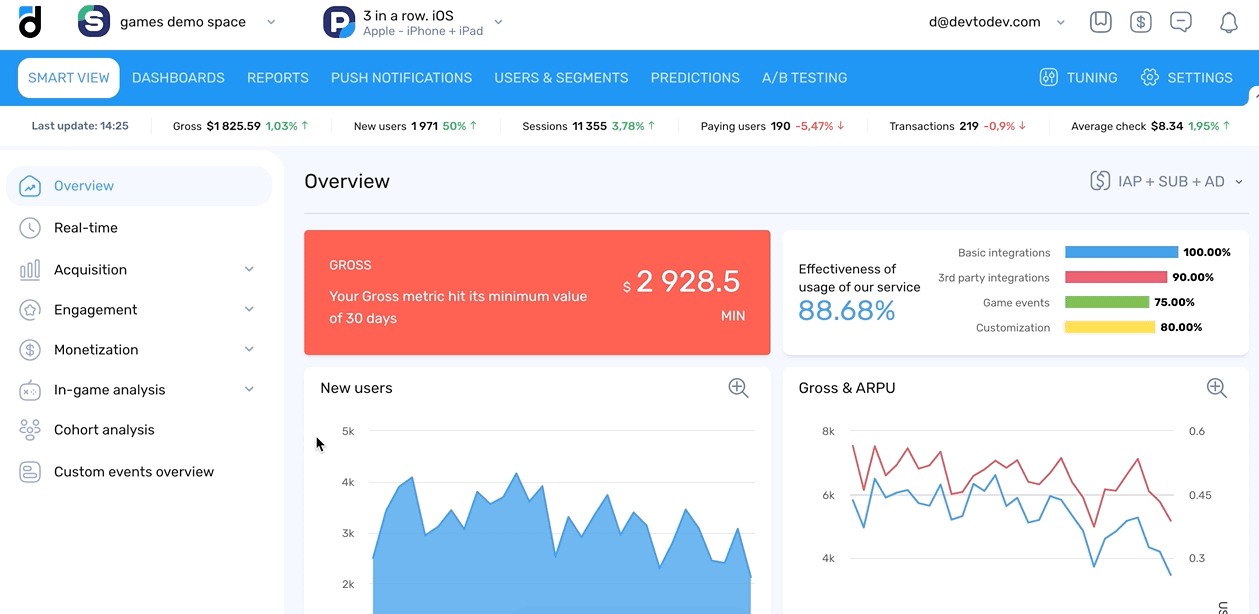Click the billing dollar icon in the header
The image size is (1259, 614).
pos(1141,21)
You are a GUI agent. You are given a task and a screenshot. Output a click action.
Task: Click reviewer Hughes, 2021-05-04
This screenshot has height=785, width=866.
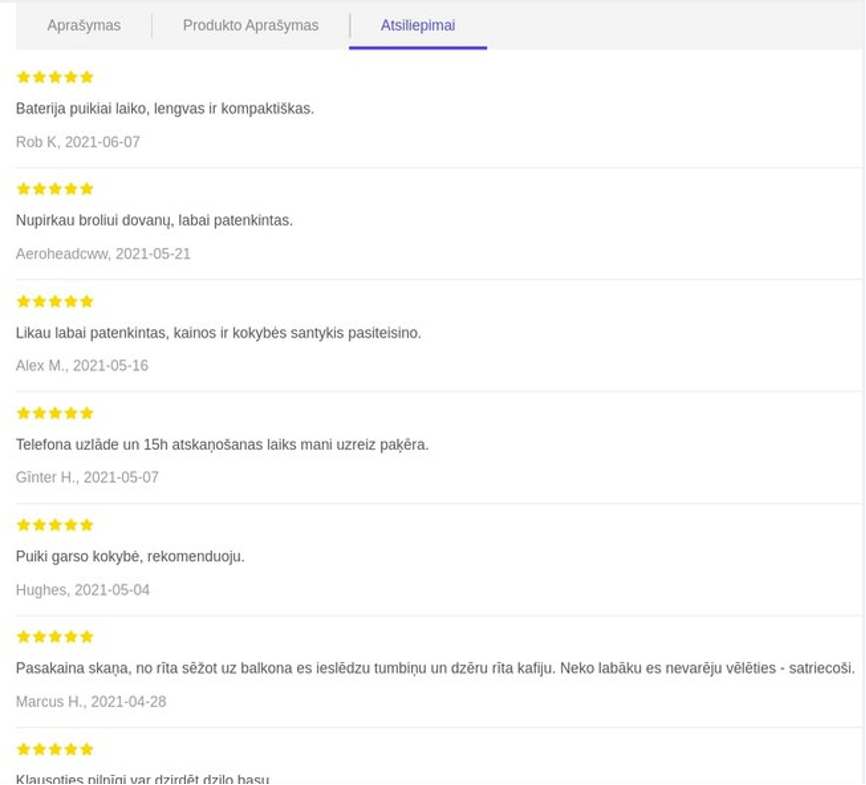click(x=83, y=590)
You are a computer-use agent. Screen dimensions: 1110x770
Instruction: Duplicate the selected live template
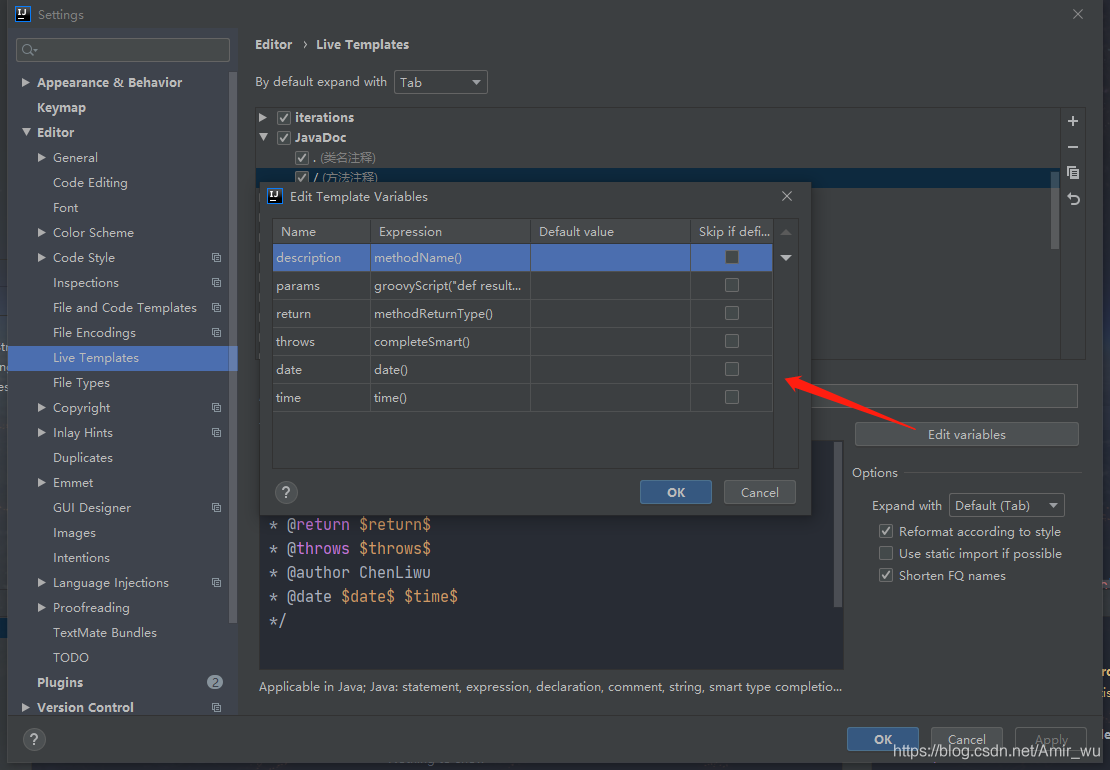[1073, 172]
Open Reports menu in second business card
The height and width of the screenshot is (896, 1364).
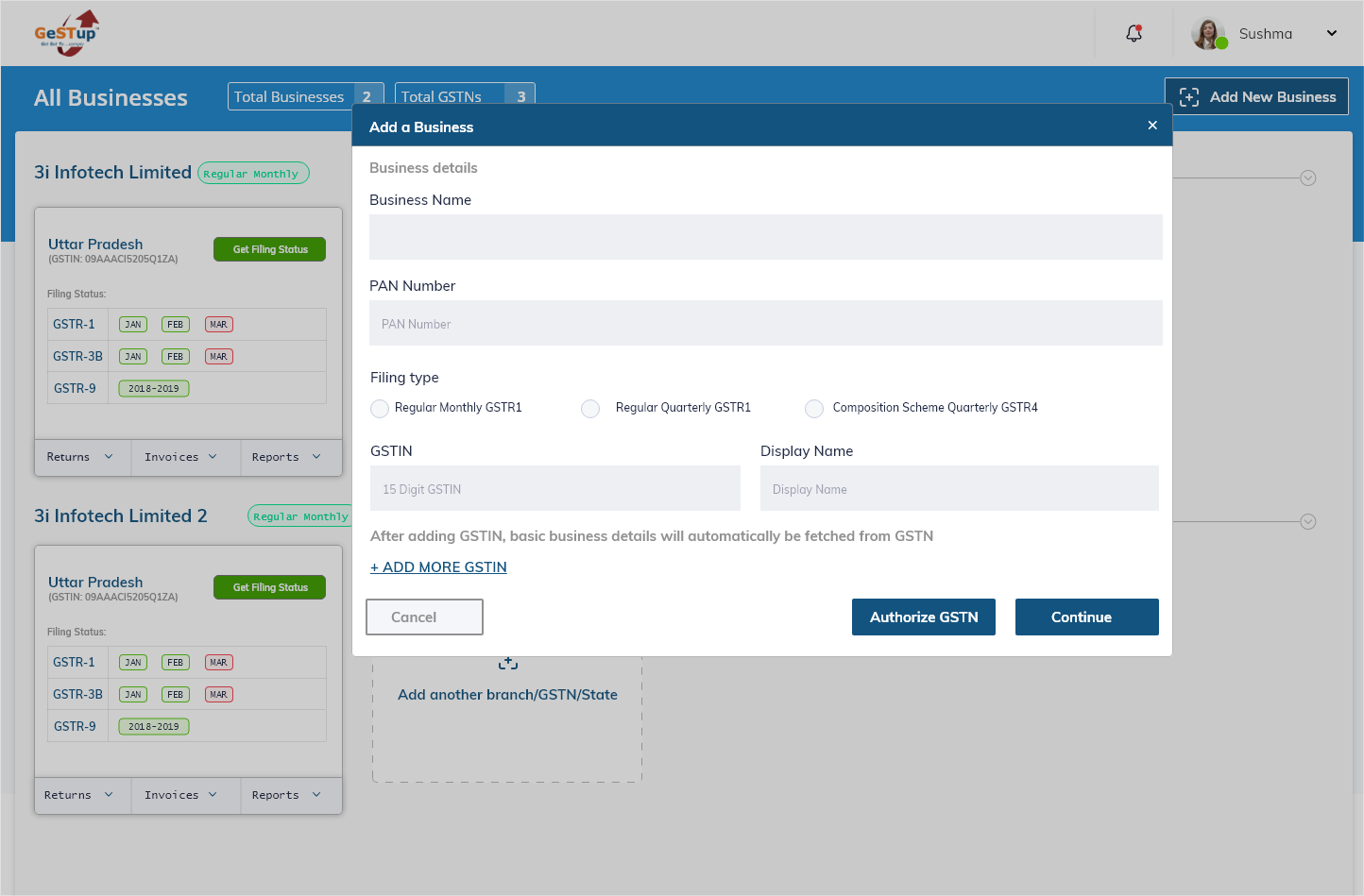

§ §

◆ WHAT THE TASK REQUIRES: Can you repeat the entries word for word, from the line containing "You are a GUI" down to the end of the entries, leaving the pictures out of your answer?

◆ EXERCISE OUTPUT:
You are a GUI agent. You are given a task and a screenshot. Output a click action.
Task: Click reviewer Hughes, 2021-05-04
This screenshot has height=785, width=866.
click(x=83, y=590)
You are a computer-use agent. Screen dimensions: 1110x770
Instruction: Duplicate the selected live template
[1073, 172]
Open Reports menu in second business card
The height and width of the screenshot is (896, 1364).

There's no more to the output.